→ Task data

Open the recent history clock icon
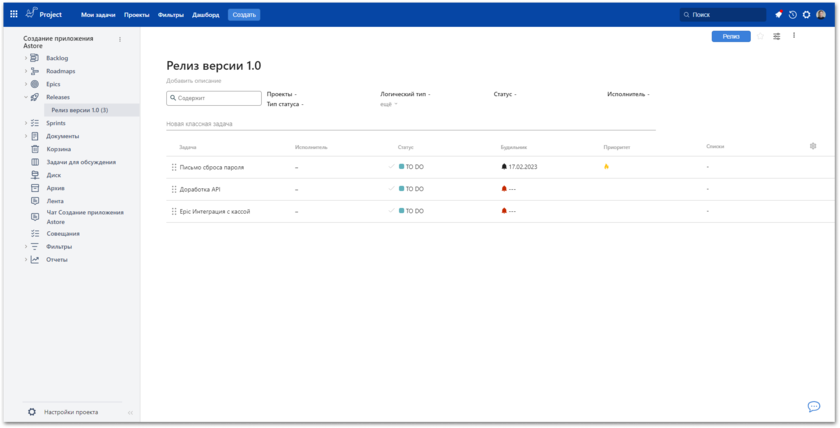 pos(792,15)
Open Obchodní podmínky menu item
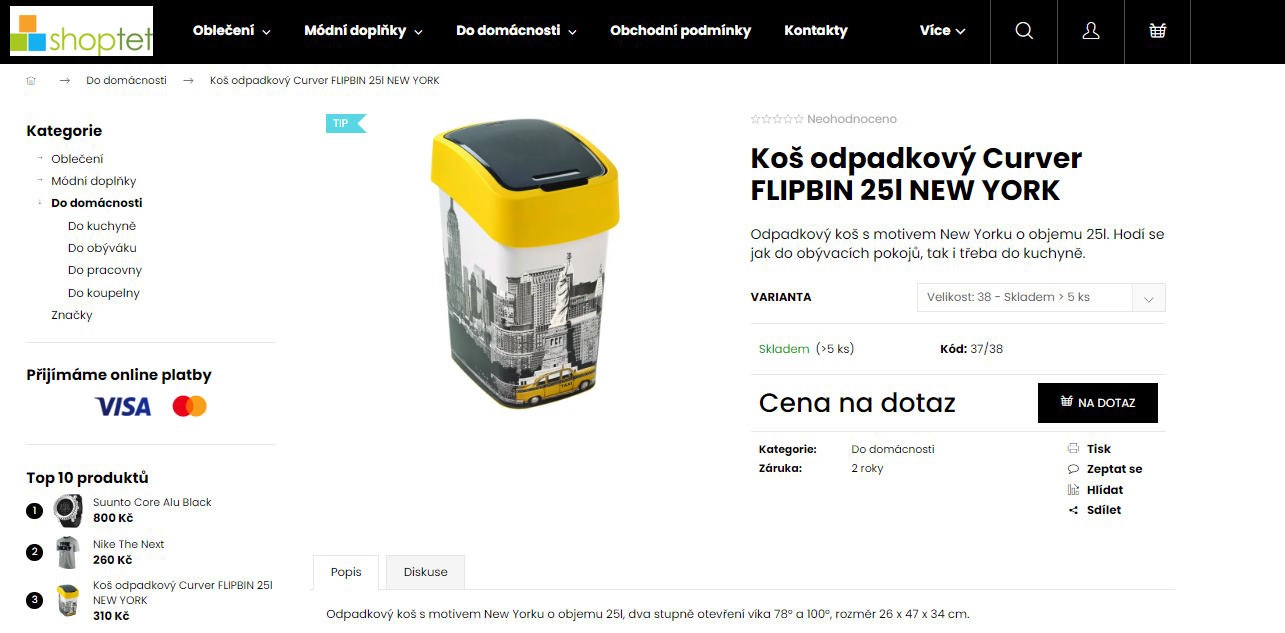This screenshot has width=1285, height=633. (680, 31)

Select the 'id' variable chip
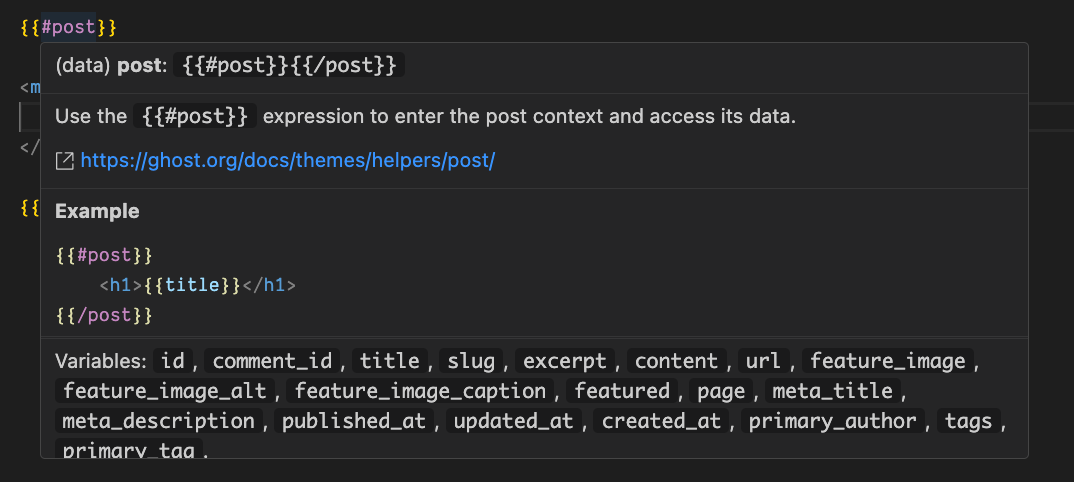(173, 361)
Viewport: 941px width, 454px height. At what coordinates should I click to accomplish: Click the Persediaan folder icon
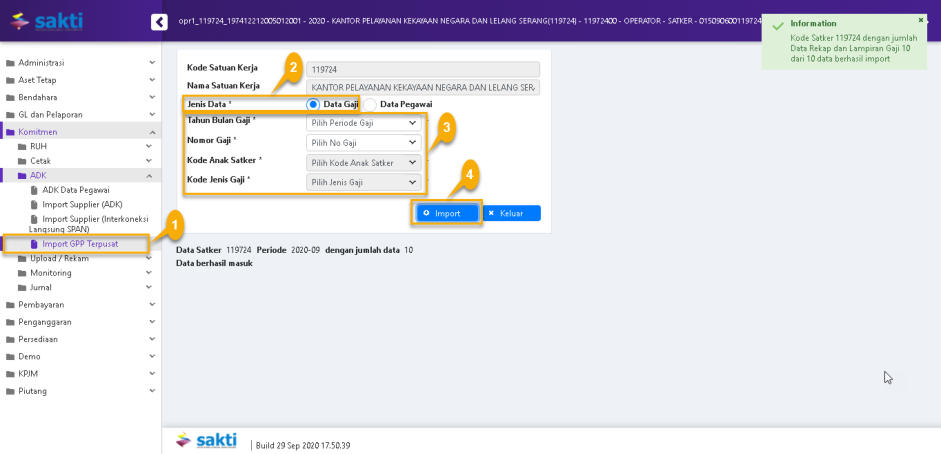pyautogui.click(x=10, y=339)
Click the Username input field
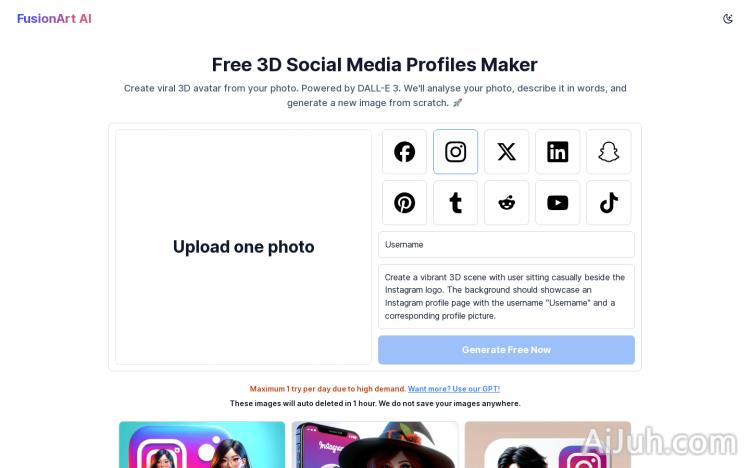 (x=506, y=245)
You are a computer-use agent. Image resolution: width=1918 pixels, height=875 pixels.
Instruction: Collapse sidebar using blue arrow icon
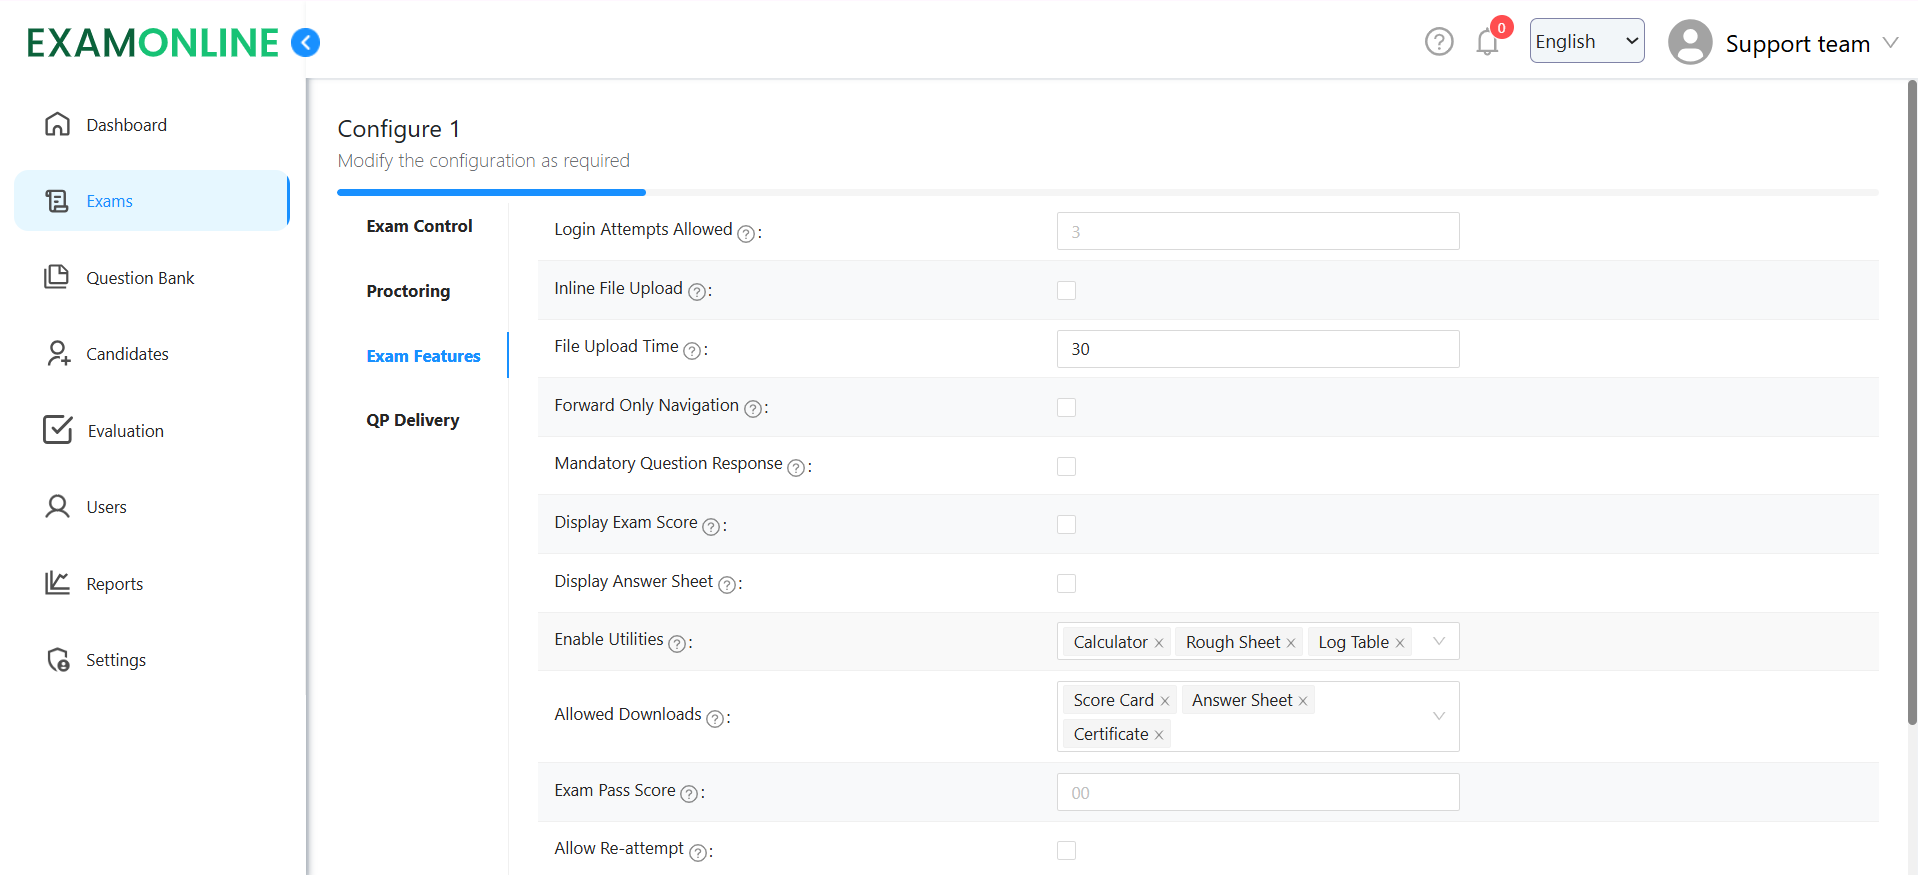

→ Task to carry out
Would you return the material exactly, images excluded?

→ Solution for this problem
Open the recent history clock icon
 pos(792,15)
Open Obchodní podmínky menu item
This screenshot has width=1285, height=633. (680, 31)

Select the 'id' variable chip
(173, 361)
Viewport: 941px width, 454px height. At what coordinates should I click to accomplish: Click the Persediaan folder icon
pyautogui.click(x=10, y=339)
Click the Username input field
 (x=506, y=245)
You are a computer-use agent. Image resolution: width=1918 pixels, height=875 pixels.
Instruction: Collapse sidebar using blue arrow icon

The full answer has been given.